The park of Russell Gardens is situated on the Alkham Valley Road beyond Kearsney Abbey.

During the 2020 COVID-19 lockdown, local artist and DJ Vicky Thomas created a series of painted paving slabs which developed into a popular trail around the village. Local residents suggested designs and visitors came to River to see the artworks. The project also raised money for Pilgrims Hospices, and 35 of the slabs were selected for permanent display in the village. In 2021, a selection of the slabs was installed at the former bus terminus as a permanent commemoration of the pandemic.

Topper Headon, drummer of the Punk Rock band The Clash currently lives in the village.

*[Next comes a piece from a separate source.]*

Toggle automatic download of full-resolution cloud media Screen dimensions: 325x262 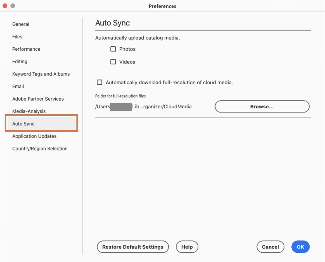click(x=99, y=82)
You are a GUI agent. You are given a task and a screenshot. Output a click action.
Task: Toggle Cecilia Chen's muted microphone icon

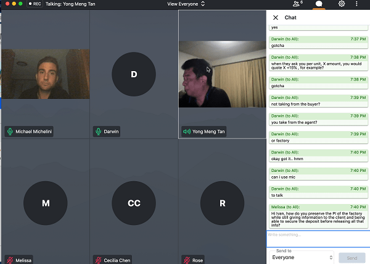pos(99,260)
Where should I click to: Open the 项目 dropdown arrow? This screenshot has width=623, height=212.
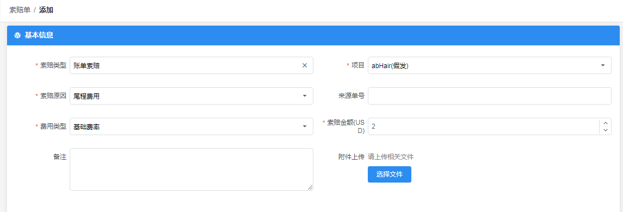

The village has a primary school of about 400 pupils.

==Mills==
River owes its early existence to milling. The River Dour, which runs through the village and along which Lower Road is built, once supported several water-powered flour and paper mills. One of them, formerly known as Mannering's Mill but now known as Crabble Corn Mill (built in 1812), survives in working form. It now promotes itself as a visitor attraction and restaurant.

The site of the other major mill in River is disused, situated at the downstream end of Kearsney Abbey. It forms a habitat for water birds such as grey wagtails and kingfishers. Other mills existed further downstream, but all have been either demolished or converted for other industry or housing.